* [PROVIDED DATA]:
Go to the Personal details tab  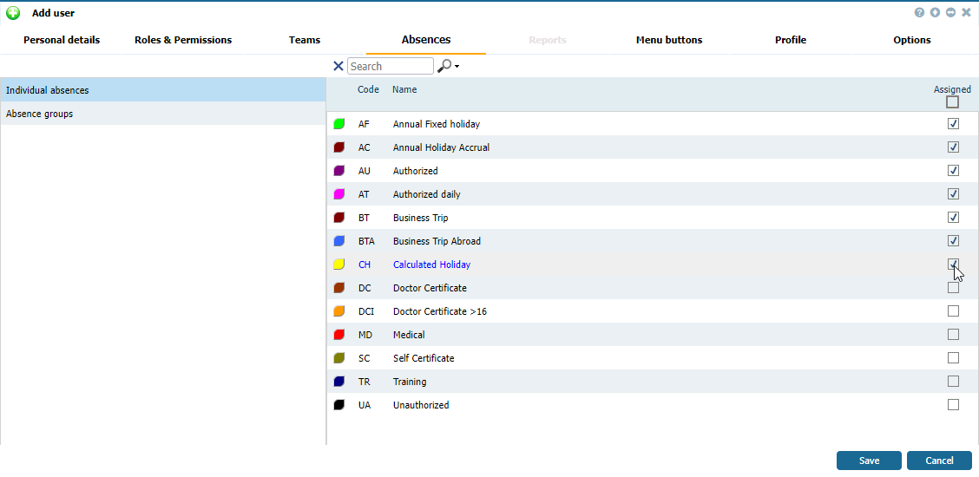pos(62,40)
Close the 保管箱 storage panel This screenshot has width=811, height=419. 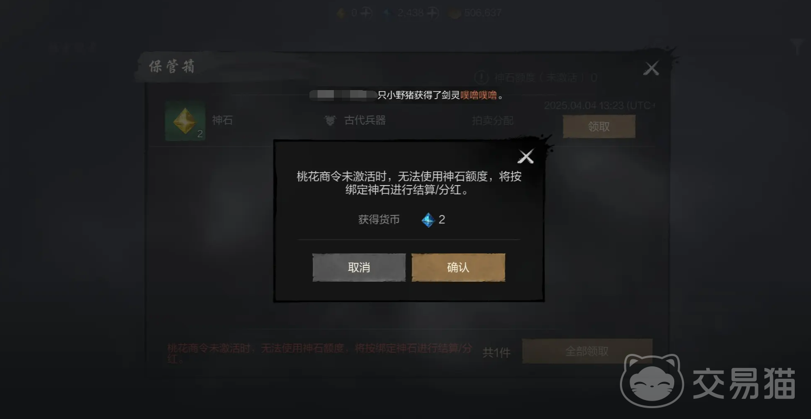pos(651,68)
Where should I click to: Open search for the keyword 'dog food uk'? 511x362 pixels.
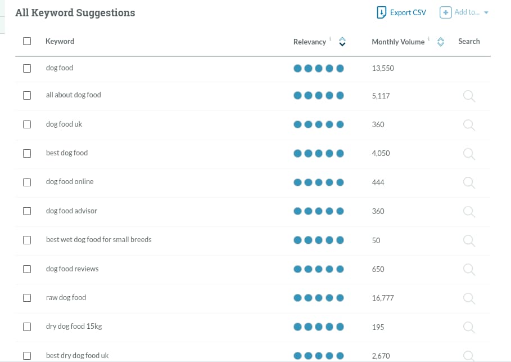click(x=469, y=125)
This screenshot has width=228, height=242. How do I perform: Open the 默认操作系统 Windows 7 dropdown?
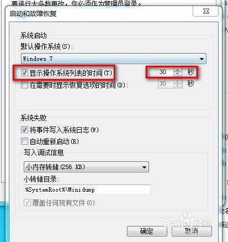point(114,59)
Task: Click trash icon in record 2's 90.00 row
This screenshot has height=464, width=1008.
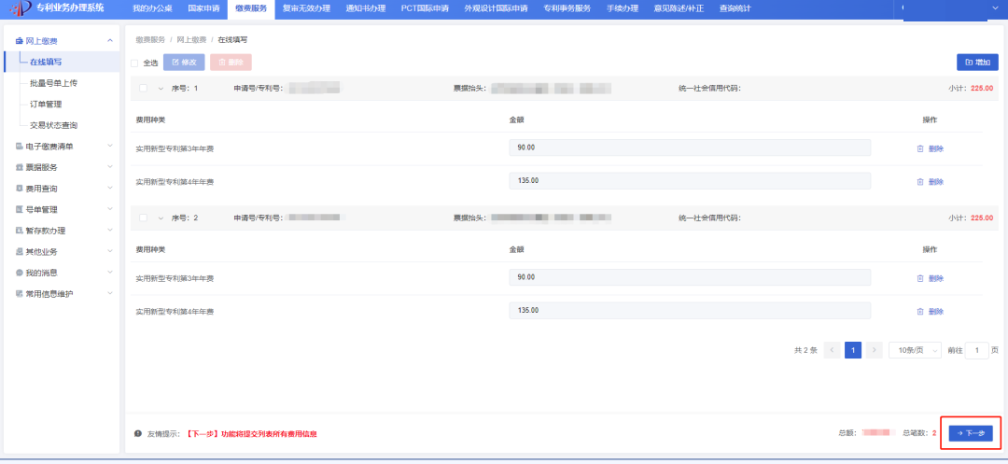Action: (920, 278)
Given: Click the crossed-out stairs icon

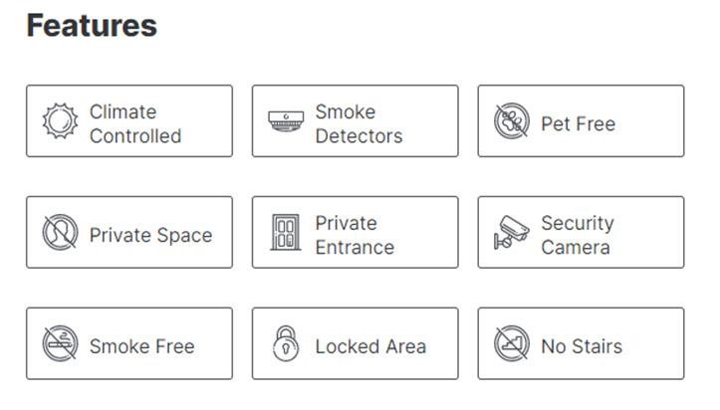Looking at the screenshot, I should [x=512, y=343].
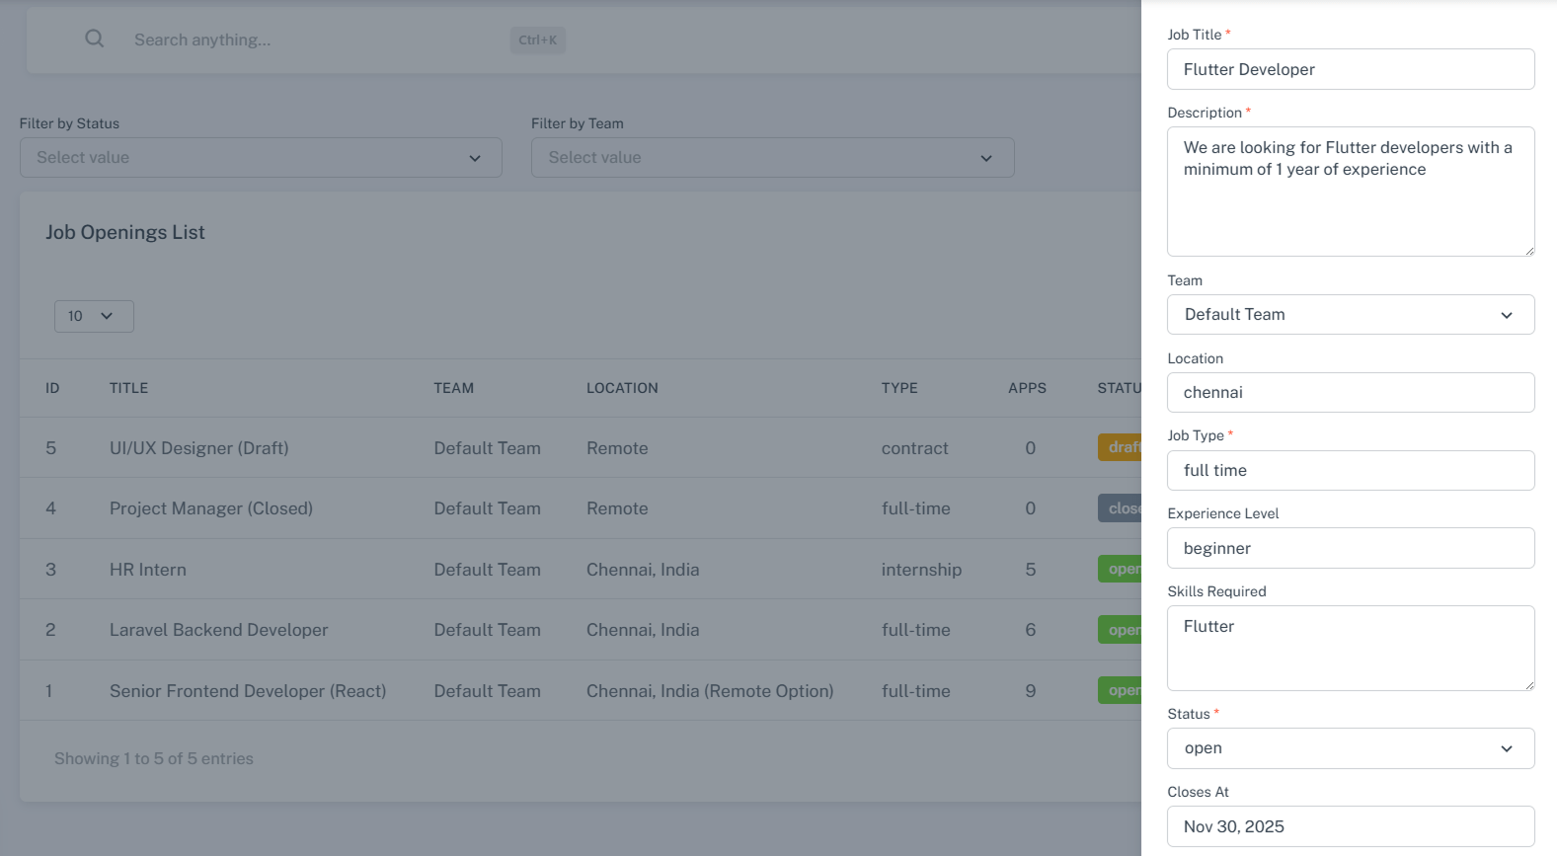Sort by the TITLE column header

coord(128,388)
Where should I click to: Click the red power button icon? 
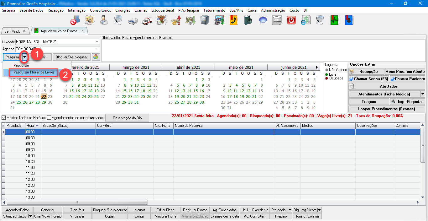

* [INSTRUCTIONS FOR THE TASK]: The lines to copy run from the one with "This screenshot has height=464, width=1008." through the end of the material. Write them out exactly, leaving out the pictures.

* [TASK SOLUTION]:
This screenshot has height=464, width=1008.
Action: (920, 278)
Given: Click the crossed-out stairs icon

Looking at the screenshot, I should [x=512, y=343].
Sort by the TITLE column header

coord(128,388)
Where should I click to: Click the red power button icon? 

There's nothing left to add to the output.